Mr. Jafarzadeh went on to say that “To end the Iranian regime’s threat, the world must recognize the right of the Iranian people to rise up against their ruthless rulers. Instead of giving concessions, the regime’s leaders must be put on trial in international tribunals for the massacre of 30,000 political prisoners in 1988, the murder of 1,500 protesters in November 2019, and the terror plots against and the assassination of Iranian dissidents abroad.”

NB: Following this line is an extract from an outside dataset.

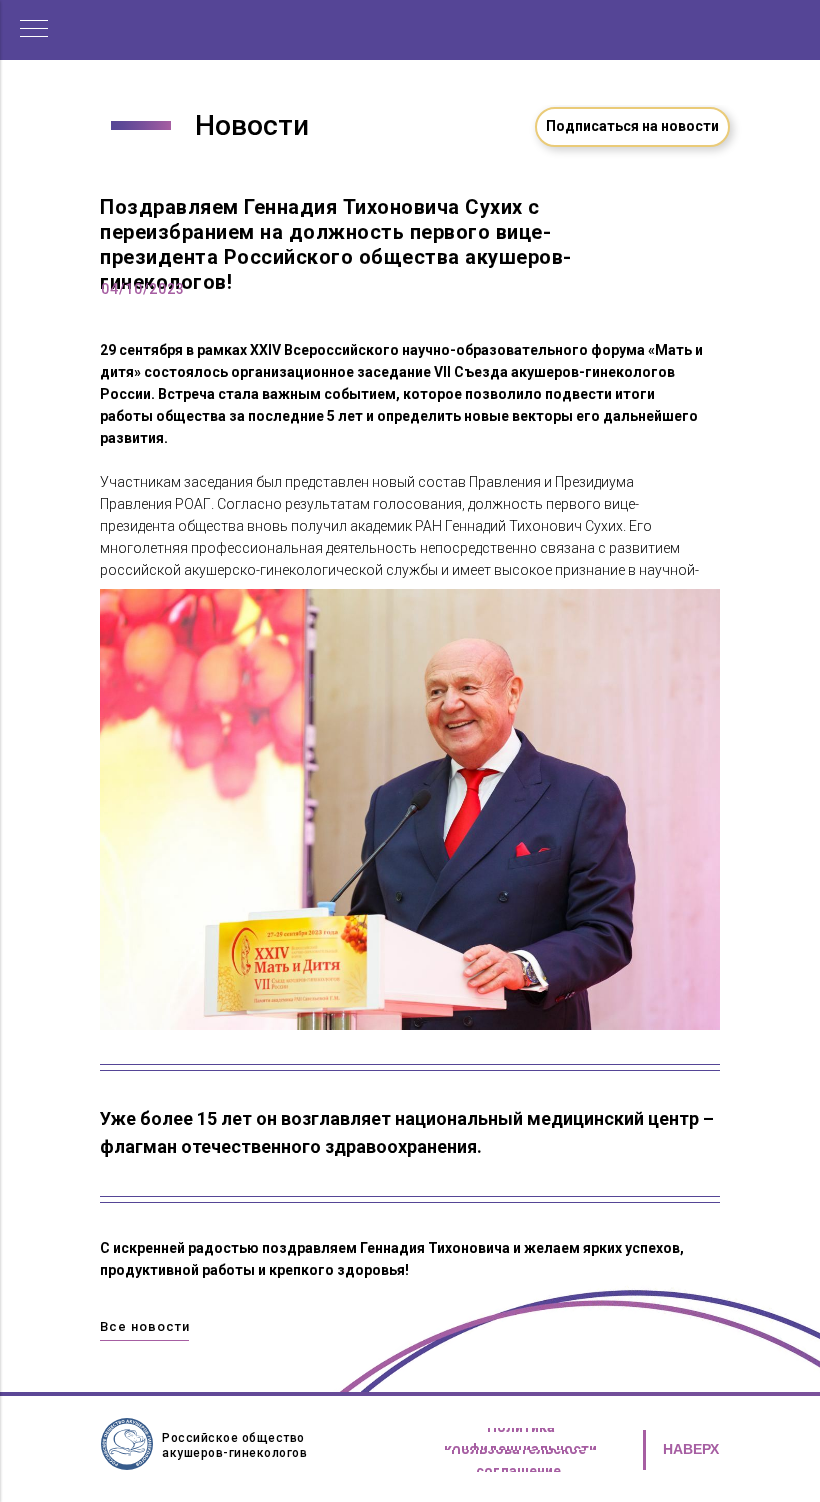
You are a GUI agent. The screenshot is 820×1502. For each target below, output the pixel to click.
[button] (632, 127)
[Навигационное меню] (34, 30)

Mr. Jarfarzadeh stressed that “When the State Department designated, just last week, the 13 assassins of Professor Kazem Rajavi for killing the most renowned human rights champion of Iran some 30 years ago in Geneva, in broad daylight, the message was clear: There is no statute of limitations for serving justice. That is why that designation should be coupled with designating the Supreme leader, Ali Khamenei; the current president, Hassan Rouhani; the former Minister of Foreign Affairs whose embassy was used for this murder, Ali Akbar Velayati; and the Intelligence Minister at the time, Ali Fallahian, who masterminded this cold-blooded murder. They must all be put on trial for crimes against humanity. By holding the regime’s leaders to account, the world can pave the way for the free Iran millions of Iranians are calling for. A free Iran contributes to world peace.”